以饅頭、窩頭、餅子作為傳統乾糧的中國人恐怕不會被「餅乾」這個詞搞糊塗,這不就是麵餅烤乾了嗎!
放點小蘇打就是梳打餅乾
有巧克力餡的就是夾心餅乾
放糖的就是小甜餅乾
軟趴趴的那個就是鬆餅
很多人沒有意識到的是,餅乾的概念在西方世界是一筆爛帳。看似相同的食物在各國之間有著各種糾纏的稱呼,字形相同說的未必是同一樣東西。
連在英語世界內部也是常有指代不清的情況,英國人和美國人就互相不知道對方說的餅乾是什麼。
今天人們在小學課本裡學到的英語餅乾「biscuit」大概能夠說清楚餅乾的來歷。
這個詞我小時候就覺得發音很奇怪,後來學了法語才意識到這是一個法語詞,當然也就有著深厚的拉丁血統。
「bis」是拉丁語「兩次」的意思,
「cuit」來自動詞「cotus」的變形,意為「烹飪」。
兩相結合好像意思就很明顯了,biscuit的拉丁語意思是「烘焙兩次」。
為什麼要烘焙兩次呢?歷史上還真的有它的現實意義。
遠古時期的兩河流域到新月之地(差不多就是現在戰火頻仍的中東)是人類文明的發源,那裡的人們很早就有了長途外出的需求。
但是一群人出門在外,吃飯總是一個大問題。那裡不如印度一樣隨手摘個野洋蔥就解決一頓飯了,食物來源仍然是人自己的辛勤勞動,可是在家做好的飯拿到路上很快就壞了。大商船上有辦法,人們裝著活牲畜和屠夫上路就行,但是車隊和小船總不能也帶著動物吧。
古埃及聰明的廚子就想到把雜糧麵團兩次烘焙,做成脫水的食物讓旅人帶上。實際上歷史上還出現過一種烘焙四次的餅乾,那真是硬得能砸死人,只要不泡到水裡都不會回潮。

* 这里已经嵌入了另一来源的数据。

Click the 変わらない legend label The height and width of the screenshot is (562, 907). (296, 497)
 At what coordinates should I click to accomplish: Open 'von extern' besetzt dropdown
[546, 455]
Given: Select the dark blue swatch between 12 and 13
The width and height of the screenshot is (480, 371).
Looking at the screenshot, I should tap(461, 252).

吃這樣的餅乾對人們的牙口是一個大考驗,但由於它輕便容易保質,反而很受水手和商人的歡迎。
和這種餅乾類似,但是口感上經過更多改良的餅乾要數來自英國約克郡的地方美食富貴茶餅(rich tea),照理說這是英式下午茶的常客,然而它樸素的口味已經遭到今天人們的嫌棄了。
小孩兒愛吃的手指餅就是和富貴茶餅用的相同的麵團,只是改成了不同的形狀。幹吃這玩意兒比較吸口水,最好還是沾拿鐵吃,疏鬆的結構能大量吸收水分,讓口味單一的餅乾變得口感更有層次。
隨著埃及的希臘化,這門手藝被亞歷山大大帝帶回了南歐和泛希臘的其他地區。
羅馬時期的人們對希臘黃金時代的物品是趨之若鶩的,所以餅乾在羅馬時代成為了一種高級食品,被貴族們蘸蜂蜜食用,其原料也從粗糧變成了精白麵粉。對於當時的人來說,餅乾不僅象徵著身份、美味,更代表著健康。今天在超市裡能見到的「消化餅乾」其實就來自於羅馬時代對餅乾的理解。
貴族吃白麵餅幹和消化餅乾,窮人也不是就沒有活路了,最早的雜糧餅乾被窮人引為知己。在英國的超市裡,你總能找到一款叫「Hobnobs」的燕麥餅乾。這只是一個商品名,由食品大亨麥維他定下,其實歷史可以追溯到羅馬時代的貧民窟裡。
羅馬時代的遺存並沒有隨風而逝。今天義大利的傳統食品biscotto仍然在續寫著祖先的輝煌。
嵌著杏仁的麵包被兩次烘焙到完全脫去水分,吃起來又幹又脆,如果撒上胡椒粉那就吃起來沒完了。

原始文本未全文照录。